Incidental Gallbladder and Biliary Findings
Reference Images
Initial Triage
First question
Separate gallbladder polyp, wall abnormality, bile duct dilatation, and silent gallstones before choosing the pathway.
Gallbladder polyps
- Less than 5-6 mm and no risk factors: usually no follow-up.
- 6-9 mm without additional risk factors: ultrasound surveillance, often starting at 6-12 months.
- 10 mm or larger, or 6 mm or larger with risk factors: surgical referral or consider cholecystectomy if fit.
Risk factors
- PSC, age over 50-60, Indian ethnicity, sessile morphology, gallstones, or rapid growth.

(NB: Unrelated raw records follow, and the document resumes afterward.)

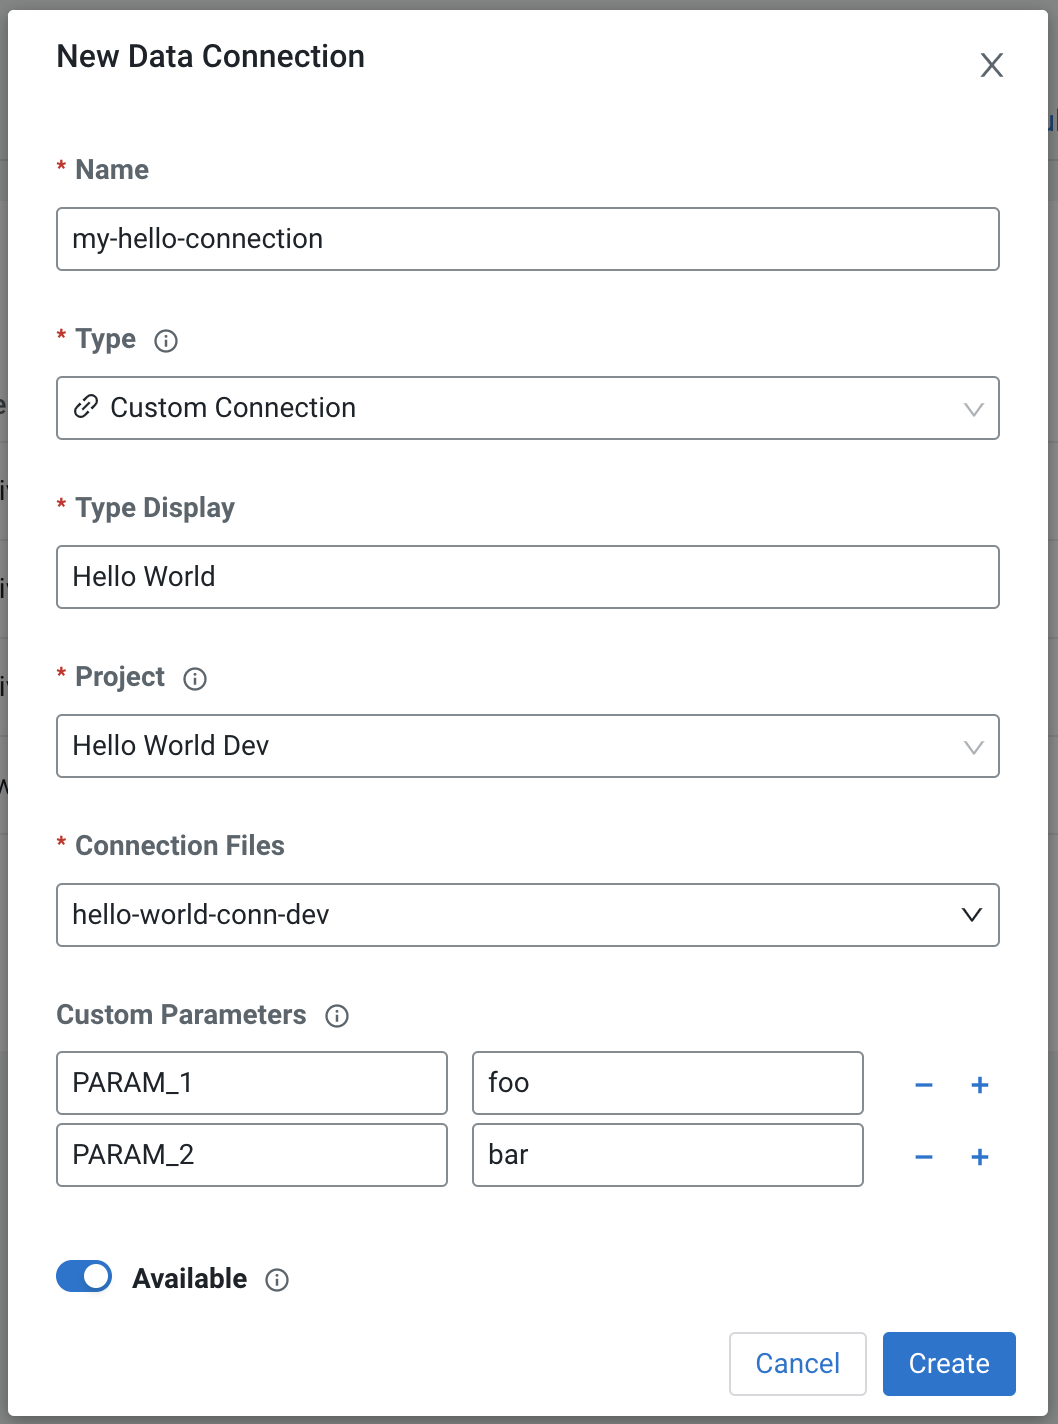The height and width of the screenshot is (1424, 1058).
Task: Expand the Project dropdown Hello World Dev
Action: coord(527,746)
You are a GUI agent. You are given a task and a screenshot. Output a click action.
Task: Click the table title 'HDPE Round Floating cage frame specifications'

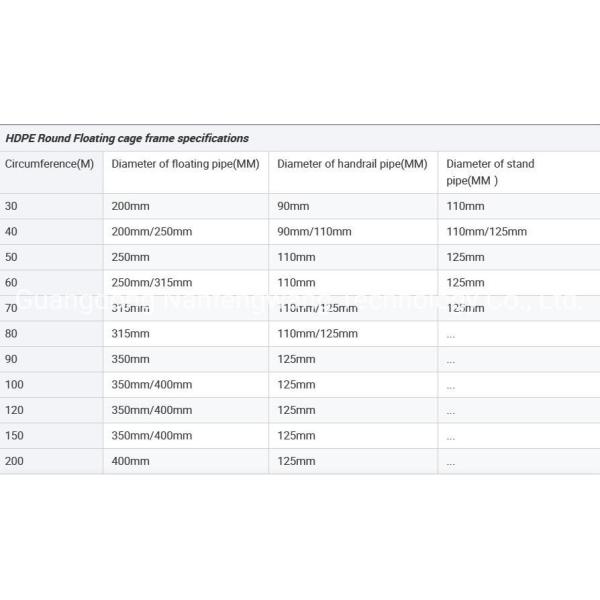click(x=127, y=138)
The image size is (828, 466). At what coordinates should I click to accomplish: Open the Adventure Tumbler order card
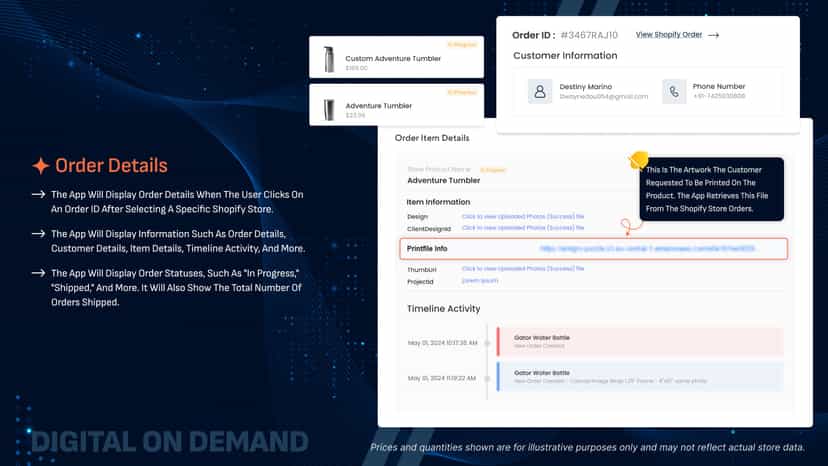[x=396, y=105]
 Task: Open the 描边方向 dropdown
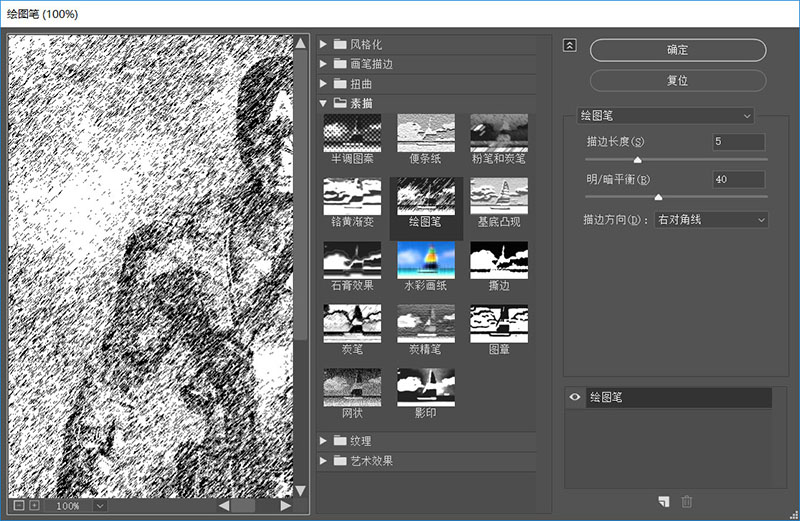pos(711,220)
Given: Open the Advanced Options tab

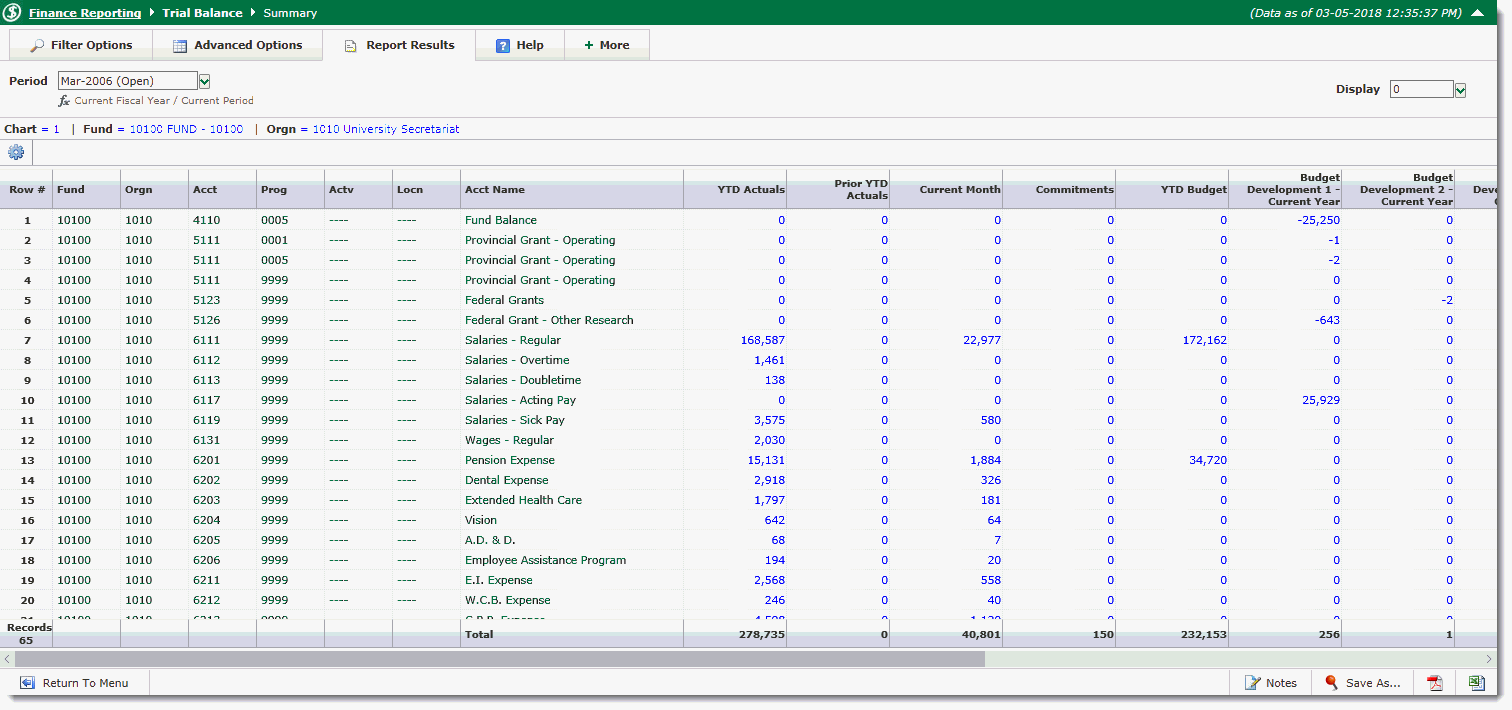Looking at the screenshot, I should pos(237,45).
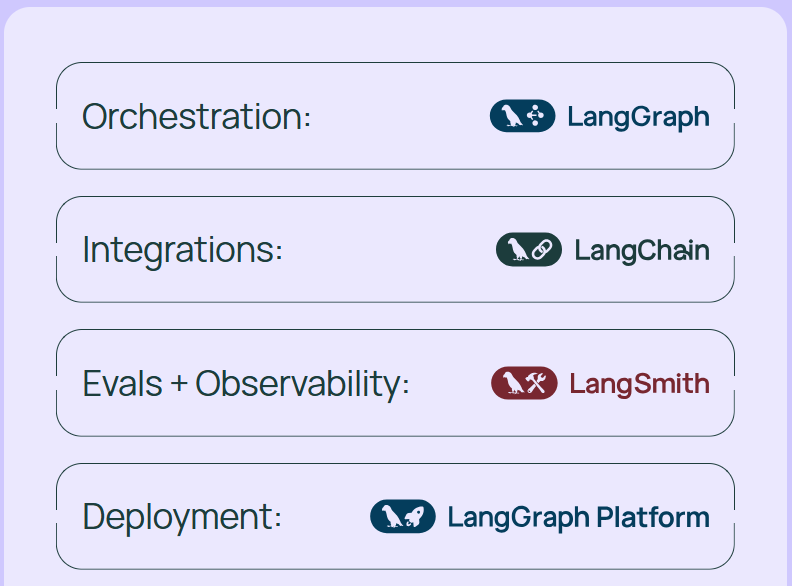Screen dimensions: 792x586
Task: Open the LangGraph product name link
Action: 638,117
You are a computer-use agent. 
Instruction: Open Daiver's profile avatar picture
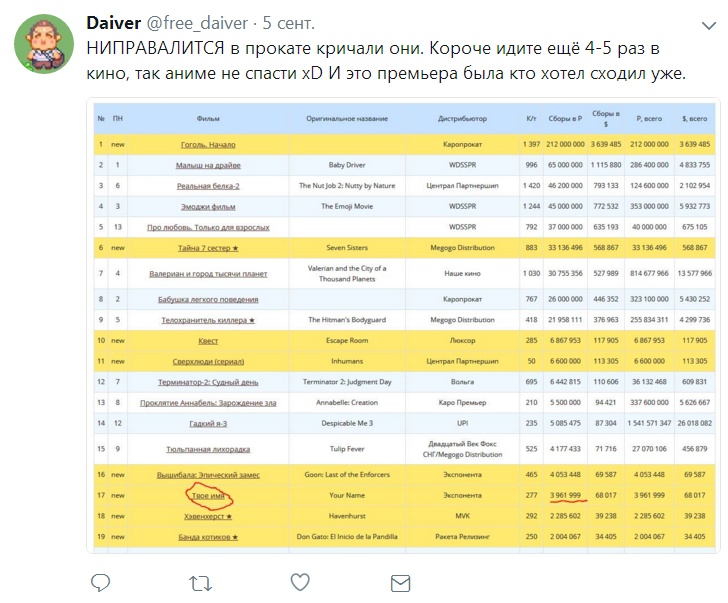tap(44, 44)
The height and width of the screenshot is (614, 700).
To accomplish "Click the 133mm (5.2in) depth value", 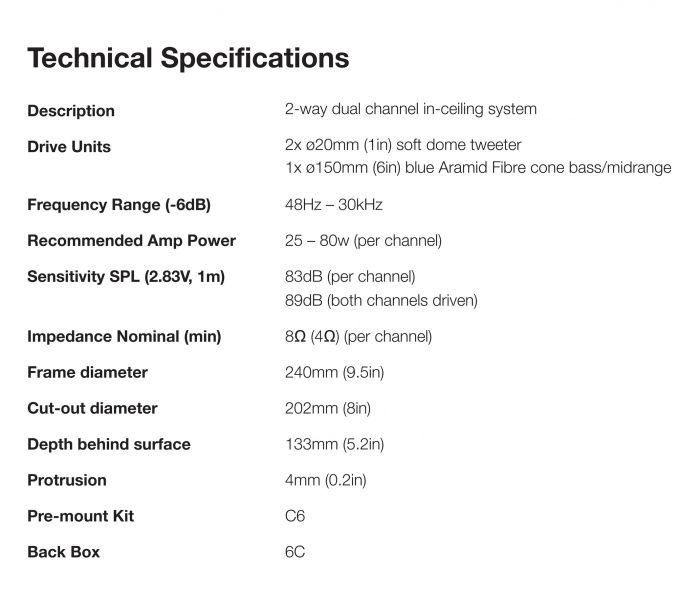I will coord(335,445).
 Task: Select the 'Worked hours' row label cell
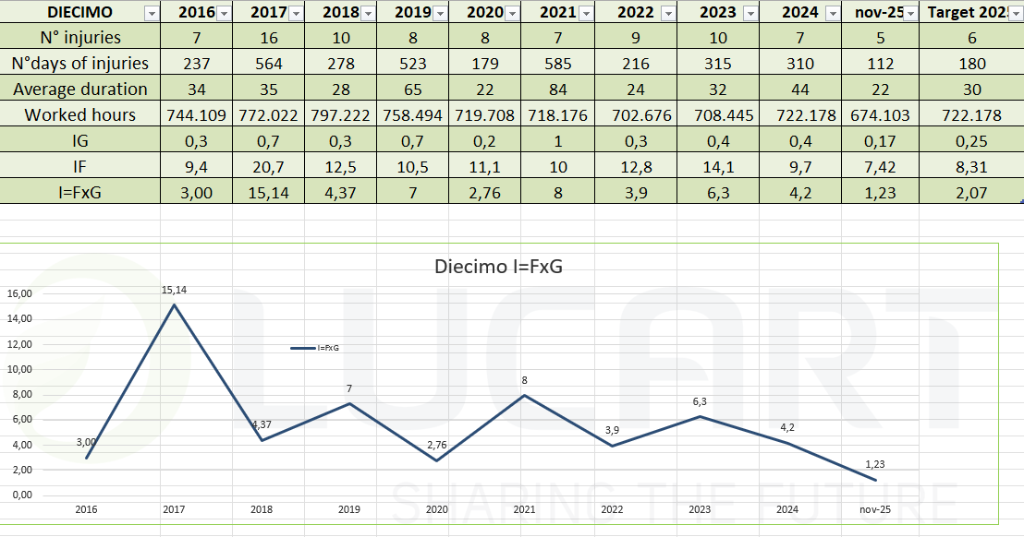pyautogui.click(x=80, y=115)
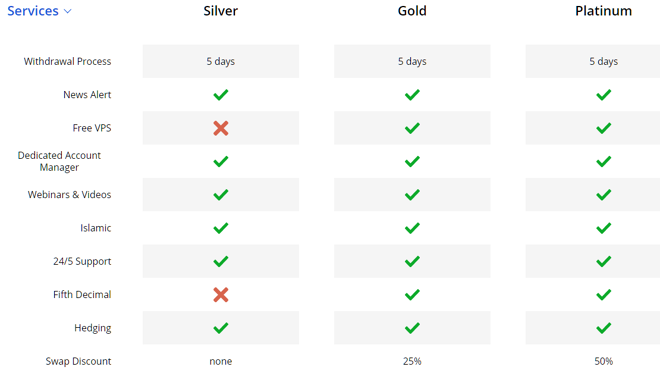Select the Gold plan column header
Image resolution: width=660 pixels, height=373 pixels.
(412, 11)
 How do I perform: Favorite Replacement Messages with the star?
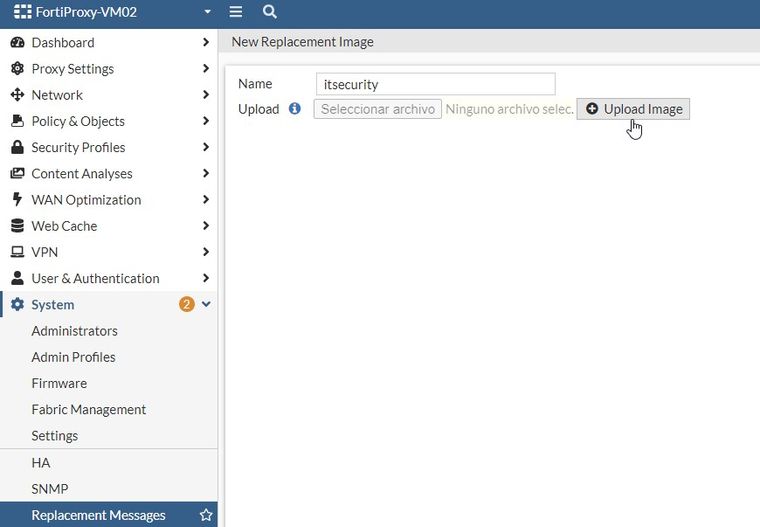[206, 515]
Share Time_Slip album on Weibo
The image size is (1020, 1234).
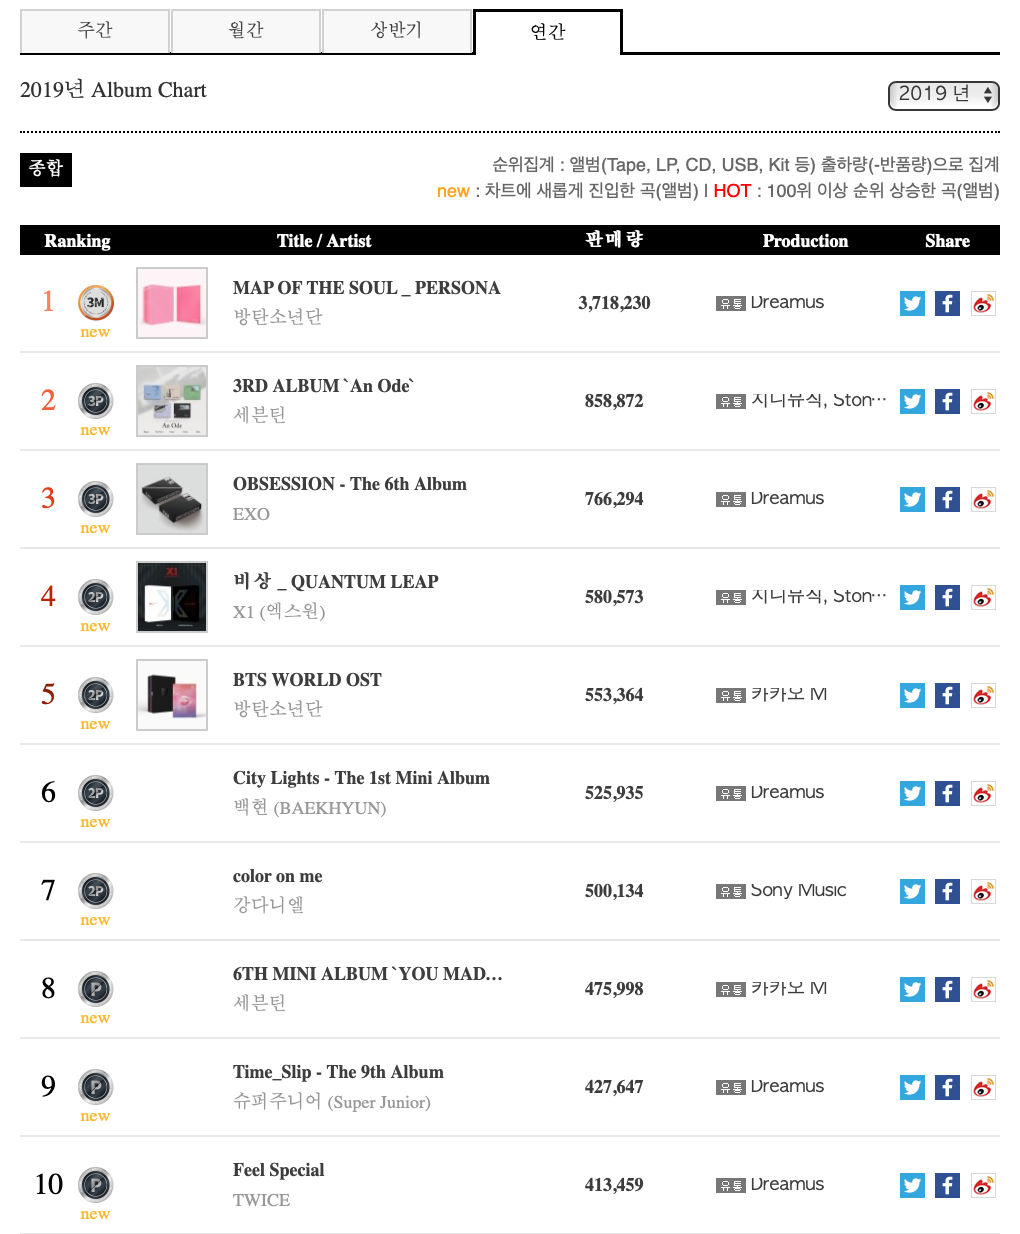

- Growth by 2 mm/year or reaching 10 mm strengthens surgical referral.
Wall / Calcification
Wall thickening
- Diffuse symmetric wall thickening is often benign or systemic: hepatitis, heart failure, hypoalbuminemia, or adenomyomatosis.
- Manage diffuse symmetric thickening according to clinical context.
- Focal wall thickening or masslike lesion is higher concern for malignancy.
Porcelain gallbladder
- Segmental or nodular calcification has higher concern and generally warrants surgical referral.
- Complete diffuse calcification may be individualized, especially in high-risk or unfit patients.
- Focal suspicious wall findings: contrast CT/MR or EUS with surgical consultation.
Ducts / Stones
Bile duct dilatation
- Symptoms, jaundice, cholangitis, pain, or abnormal LFTs: evaluate with MRCP, EUS, or ERCP.
- Mild dilatation with normal LFTs and no mass or stone on good-quality CT/US is usually benign.
- Non-urgent MRCP can be considered selectively when uncertainty remains.
Silent gallstones
- Asymptomatic cholelithiasis usually gets conservative management, not routine cholecystectomy.
- Possible exceptions: very large stones, associated polyps, porcelain gallbladder, or selected hemolytic disorders.